ARTICLE
——
Un homme manifeste devant le tribunal de district de Tokyo, lors du premier procès de trois anciens cadres de Tepco, le 30 juin 2017. / TORU YAMANAKA / AFP

Cinq ans de détention, le maximum prévu par la loi. Telle a été la peine requise, mercredi 26 décembre, contre Tsunehisa Katsumata, le président, de 2002 à 2012, de la Compagnie d’électricité de Tokyo (Tepco), et ses deux vice-présidents, Ichiro Takekuro et Sakae Muto, pour leur responsabilité dans la catastrophe nucléaire de Fukushima, provoquée par le séisme et le tsunami de mars 2011. Aujourd’hui retraités qui se voudraient paisibles, les trois hommes sont jugés pour « négligence ayant entraîné la mort ».

Plus précisément, ils sont critiqués pour leur gestion contestée de l’activité nucléaire de Tepco, à l’origine de la catastrophe et de ses conséquences, notamment la mort de quarante-quatre personnes dans l’évacuation chaotique d’un hôpital au moment du drame. Pour le parquet, les trois ex-dirigeants n’ont pas suffisamment pris en compte le risque de tsunami. Les procureurs leur reprochent d’avoir eu en leur possession des données mentionnant le risque de vagues dépassant les 15 mètres de haut, pouvant provoquer une panne de courant. « Ils auraient dû suspendre l’activité de la centrale nucléaire » jusqu’à la mise en place de mesures de prévention, a estimé le parquet.
——
ENTRÉES FOURNIES
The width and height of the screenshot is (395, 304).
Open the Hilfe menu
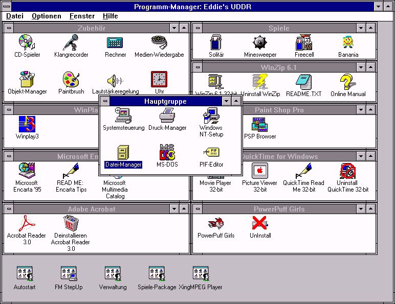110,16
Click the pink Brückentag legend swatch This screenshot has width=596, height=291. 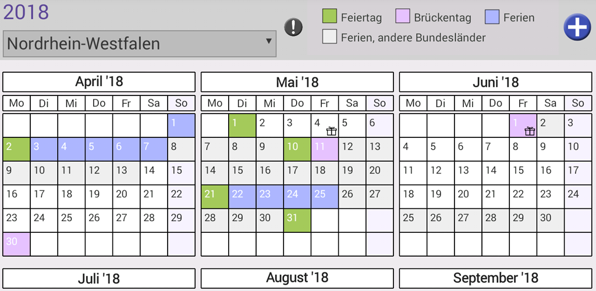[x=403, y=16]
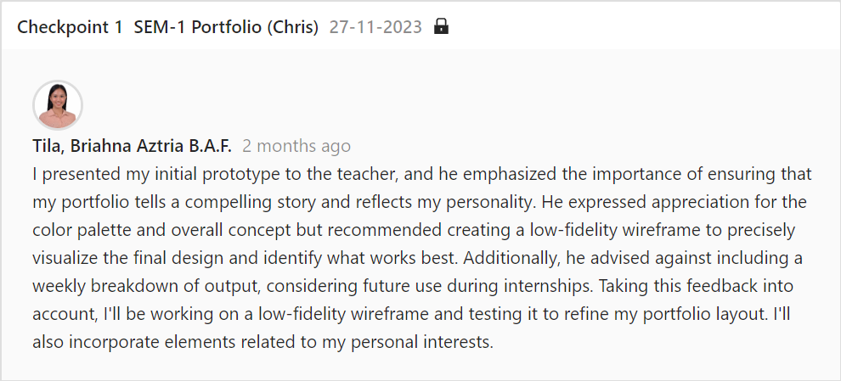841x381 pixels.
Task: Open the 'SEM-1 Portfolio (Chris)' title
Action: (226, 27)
——
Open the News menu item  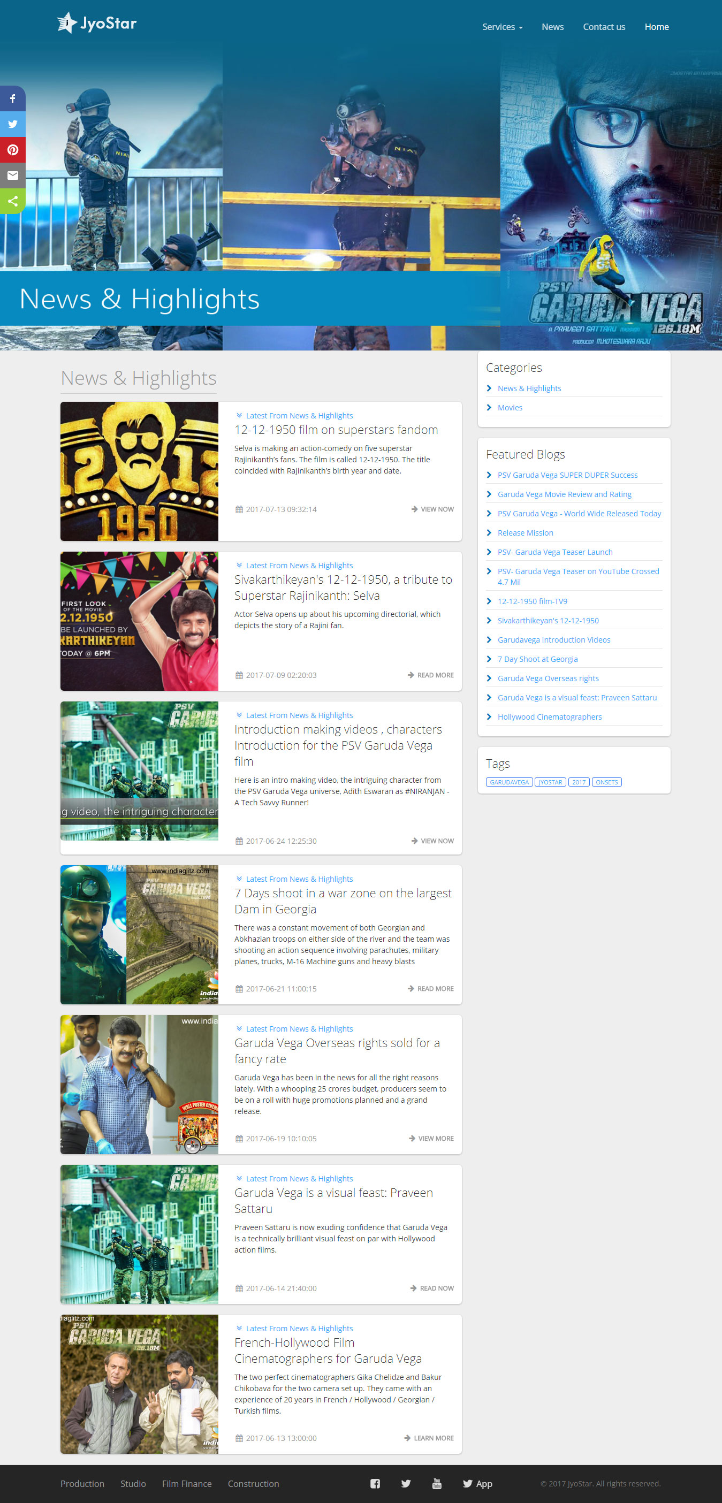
——
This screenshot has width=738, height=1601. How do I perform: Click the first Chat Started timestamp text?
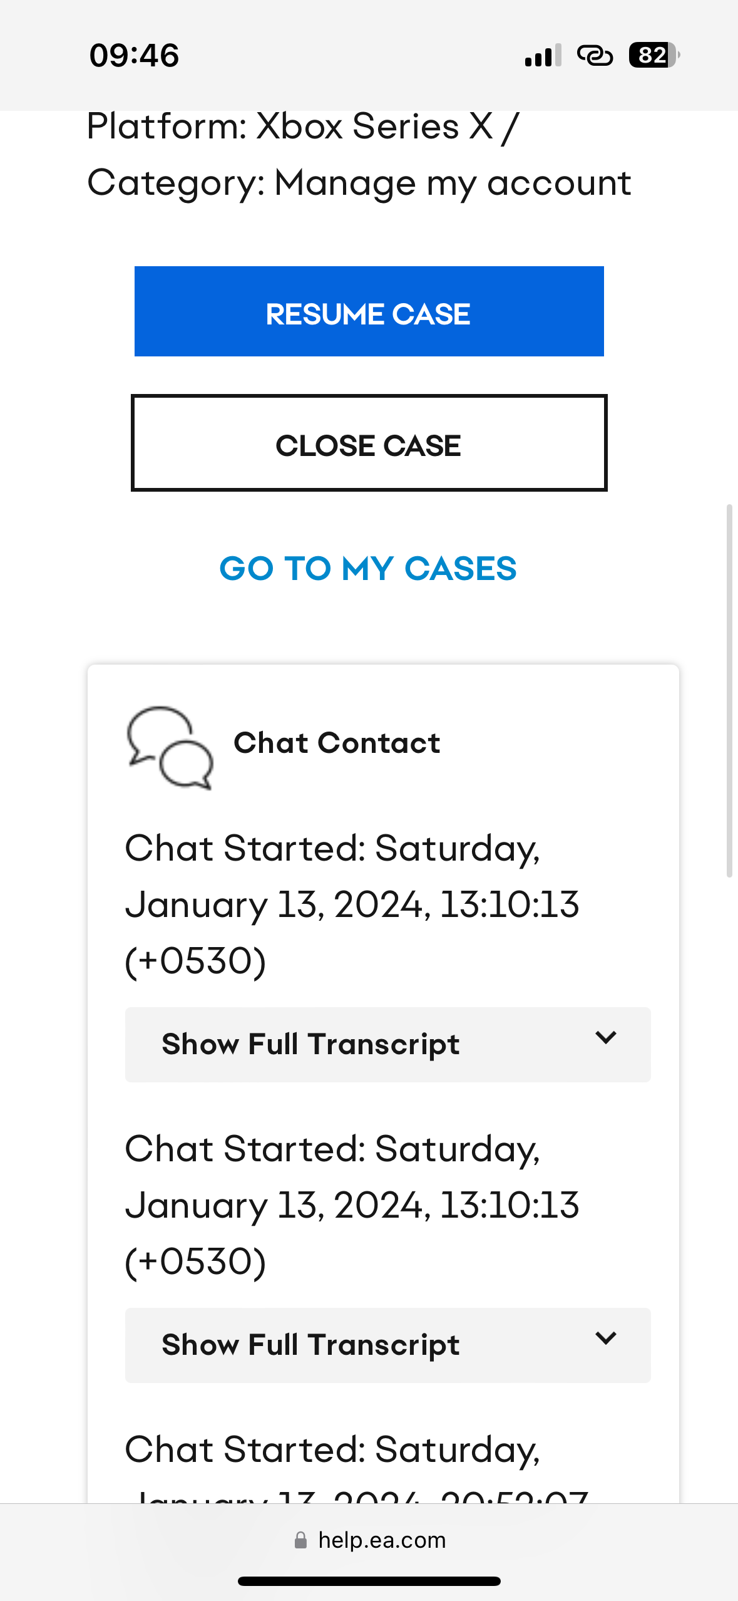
——
Pourriez-vous poursuivre l'article sur le procès des trois anciens dirigeants de Tepco à partir de sa dernière phrase ? Les entrées n'ont aucun lien avec l'article.

Pour important qu’il soit pour les victimes et pour l’avenir du nucléaire japonais, ce procès au pénal a failli ne jamais avoir lieu. Le parquet avait dans un premier temps rejeté la plainte déposée, estimant que Tepco comme le gouvernement ne pouvaient prévoir l’ampleur du séisme et du tsunami. Le recours au système des commissions d’étude des décisions du parquet a permis d’inverser la décision en 2015. Jusque-là, la trentaine d’actions intentées en relation avec la pire catastrophe nucléaire depuis Tchernobyl l’a été au civil.

« Depuis l’accident, personne n’a été reconnu responsable, et les causes n’ont pas été données », regrettait, au début des audiences, en juin 2017, Ruiko Muto, présidente de l’association de victimes ayant milité pour le procès. Dans son témoignage, en octobre 2018, M. Katsumata, à l’allure hiératique sous son élégante chevelure blanche, a rejeté toute responsabilité, invoquant l’impossibilité pour un président de tout savoir de ce qui se passe dans son entreprise. « Les contacts avec le personnel étaient réduits. »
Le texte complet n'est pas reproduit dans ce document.